I was inspired by a podcast called The 500 hosted by Los Angeles-based comedian Josh Adam Meyers. His goal, and mine, is to explore Rolling Stone Magazine's 2012 edition of The 500 Greatest Albums of All Time.
Album: # 339
Album Title: The Heart Of Saturday Night
Artist: Tom Waits
Genre: Blues, Jazz, Folk
Recorded: Wally Heider Studios, Hollywood, California
Released: October, 1974
My age at release: 9
How familiar was I with it before this week: A little
Is it on the 2020 list? No
Song I am putting on my Spotify Playlist: (Looking for) The Heart Of Saturday
For the third and final time, we have a Tom Waits record on The 500. Previously, I wrote about 1985's Rain Dogs (#399) and Mule Variations (#416), which was released in 1999. The Heart Of Saturday, is the second studio album from Waits and my favourite of the three. The album cover depicts an exhausted Waits, smoking a cigarette outside a cocktail lounge while a blonde woman observes him a short distance away. The moody, night-life cover reflecting the melancholy of Waits' songs was inspired by the 1955 Frank Sinatra record, In The Wee Small Hours -- an album which is also on The 500, at #101. Waits' music isn't for everyone. His gravelly voice is off-putting to some and others find his lyrics, which focus on the underbelly of society, depressing and sometimes morose. In the 80s and 90s, Waits became increasingly experimental. He dabbled with cacophonous, industrial sounds and bizarre, sometimes grotesque, arrangements on later releases. However, this record, The Heart Of Saturday Night, and his debut release, Closing Time, are more conventional and likely more appealing to most listeners.

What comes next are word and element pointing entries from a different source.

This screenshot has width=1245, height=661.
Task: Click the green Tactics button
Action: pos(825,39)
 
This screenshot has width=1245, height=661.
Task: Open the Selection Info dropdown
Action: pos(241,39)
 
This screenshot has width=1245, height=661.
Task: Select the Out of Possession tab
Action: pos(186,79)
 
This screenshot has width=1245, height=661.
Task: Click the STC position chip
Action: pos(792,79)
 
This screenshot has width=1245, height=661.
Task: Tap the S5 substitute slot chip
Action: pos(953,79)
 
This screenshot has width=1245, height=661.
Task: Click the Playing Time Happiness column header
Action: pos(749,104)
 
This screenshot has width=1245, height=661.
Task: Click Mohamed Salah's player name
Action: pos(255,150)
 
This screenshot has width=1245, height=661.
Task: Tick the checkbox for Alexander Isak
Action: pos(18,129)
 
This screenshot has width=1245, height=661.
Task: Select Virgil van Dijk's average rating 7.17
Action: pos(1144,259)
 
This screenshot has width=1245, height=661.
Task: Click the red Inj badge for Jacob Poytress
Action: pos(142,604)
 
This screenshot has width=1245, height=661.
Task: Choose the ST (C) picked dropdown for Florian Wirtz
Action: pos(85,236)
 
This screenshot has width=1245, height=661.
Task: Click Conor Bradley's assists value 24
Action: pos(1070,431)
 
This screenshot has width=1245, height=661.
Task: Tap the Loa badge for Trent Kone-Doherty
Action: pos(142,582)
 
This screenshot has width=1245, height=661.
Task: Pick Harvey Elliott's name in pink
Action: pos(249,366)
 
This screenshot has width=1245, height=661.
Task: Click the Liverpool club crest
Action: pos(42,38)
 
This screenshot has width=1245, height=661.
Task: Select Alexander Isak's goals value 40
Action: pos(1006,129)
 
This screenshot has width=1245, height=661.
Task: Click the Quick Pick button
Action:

If I were to introduce the uninitiated to Waits, I would play them side two from Saturday Night long before revealing Mule Variations, Rain Dogs or Bone Machine. Indeed, much about the tone of those records can be gleaned from the titles and album covers alone.I discovered The Heart Of Saturday Night while working as a bartender in the late 90s. |
Garlics Restaurant - my home away from home for 12 years |
One particularly busy night, this record was in the rotation. At that time I was less familiar with the songs on it, so I was taken by surprise when Rob, a waiter who is still my good friend, walked by and, with an impish smile, said plaintively:
"Colder than a whale-digger's ass."
Talk about your non-sequitur. I was flummoxed and, as Rob walked away to continue serving customers, my head swirled with questions.
"What the hell is a whale-digger?"
"Was whale-digging something out of Moby Dick?"
"Maybe they are sea-hardy fishermen who harpoon sperm whales in order to dig for the precious ambergris deep in their intestines?"
"I suppose that would be cold work, right?"
"Why did Rob say he was cold?"
Some time later, I got a chance to ask Rob to clarify. "What did you mean with the whale-digger's ass?"
"Not whale...well-digger's ass", he clarified, "on the Tom Waits record." "Colder than a well-digger's ass", I would learn, is a popular idiom in the southern United States. Waits' writes it into the fifth track on side one, Diamonds On My Windshield, a beatnik-style, spoken word, jazz performance that includes this verse:
"And a Wisconsin hiker with a cue-ball head
He's wishing he was home in a Wisconsin bed
But there's fifteen feet of snow in the East
Colder then a well-digger's ass
And it's colder than a well-digger's ass"
Diamonds On My Windshield is an unexpected departure from the other tracks on the record, which are perfect late-night, wine-sipping music. In fact, I was playing it in my classroom during a recess period this week. A few students stayed behind to play cards (aka: avoid the cold weather). As the record played, one piped up and said:
"This is the kind of music you hear in a fancy restaurant."
He was spot on, and I highly recommend The Heart Of Saturday Night for your next dinner party, or any time when the wine is close at hand and you want to escape into Waits' melancholy and wistful world for an hour.
And I'm still not convinced that the job of "whale-digging" doesn't exist.
Cocktail Party Fact
In 1979, Tom Waits sat down for an interview with Australian TV host Don Lane. Many believe the strange interview, available here on YouTube, helped inspire Heath Ledger's performance at The Joker for The Dark Knight movie. Unfortunately, Ledger died in 2008, so it can't be confirmed. You be the judge.